**Textauszug:**

"""

# Unterschied Comparable und Comparator



## sh33p (23. Nov 2010)

Moin,

ich habe schon ein wenig gegooglet, finde aber irgendwie keine befriedigende Antwort für mich. 
Bei Comparable muss ich eben das Interface implementieren und die Methode compareTo überschreiben..
Haben beide Varianten die selbe Funktionalität?Wann ist es sinnvoller welche zu verwenden?


----------



## eRaaaa (23. Nov 2010)

Galileo Computing :: Java ist auch eine Insel (8. Auflage) – 12.4 Vergleichen von Objekten



> * Comparable: Implementiert eine Klasse Comparable, so können sich die Objekte selbst mit anderen Objekten vergleichen. Da die Klassen im Allgemeinen nur ein Sortierkriterium implementieren, wird hierüber eine so genannte natürliche Ordnung (engl. natural ordering) realisiert.

"""

**Datenblock:**
"""

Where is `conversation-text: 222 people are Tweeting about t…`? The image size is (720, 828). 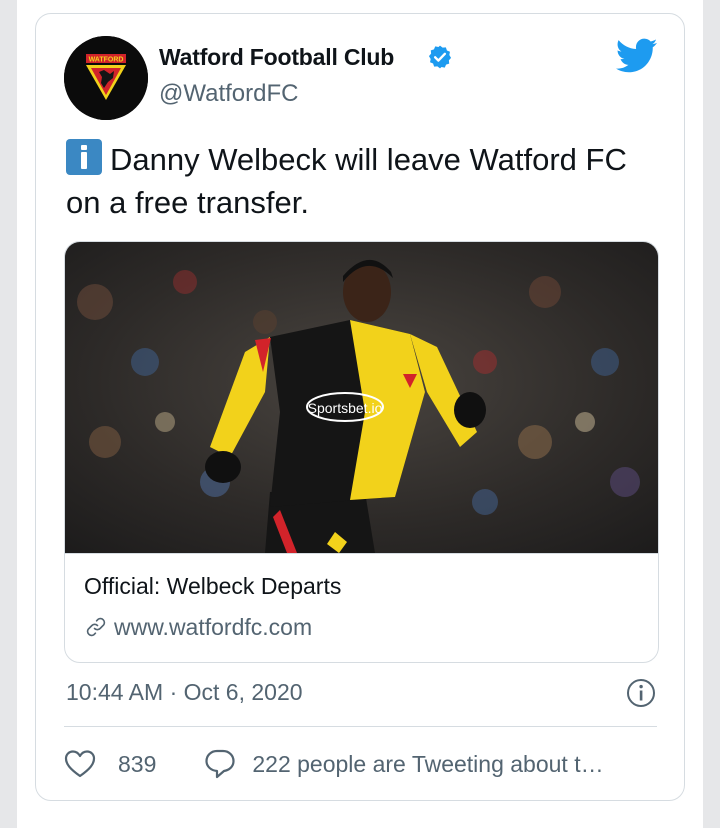
conversation-text: 222 people are Tweeting about t… is located at coordinates (428, 764).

"""

**Aufgabe:** Schreiben Sie die Diskussion zum Unterschied zwischen Comparable und Comparator weiter. Beginnen Sie direkt nach dem letzten Satz.

**Endgültige Antwort:**
> 
> * Comparator: Eine implementierende Klasse, die sich Comparator nennt, nimmt zwei Objekte an und vergleicht sie. Ein Comparator für Räume könnte zum Beispiel nach der Anzahl der Personen oder auch nach der Größe in Quadratmetern vergleichen; die Implementierung von Comparable wäre nicht sinnvoll, weil hier nur ein Kriterium natürlich umgesetzt werden kann, ein Raum aber nicht die Ordnung hat.
> 
> Zusammenfassend lässt sich sagen: Während Comparable üblicherweise nur ein Sortierkriterium umsetzt, kann es viele Extraklassen vom Typ Comparator geben, die jeweils unterschiedliche Ordnungen definieren.



+ noch mehr zum Lesen findest du dort!


----------



## sh33p (23. Nov 2010)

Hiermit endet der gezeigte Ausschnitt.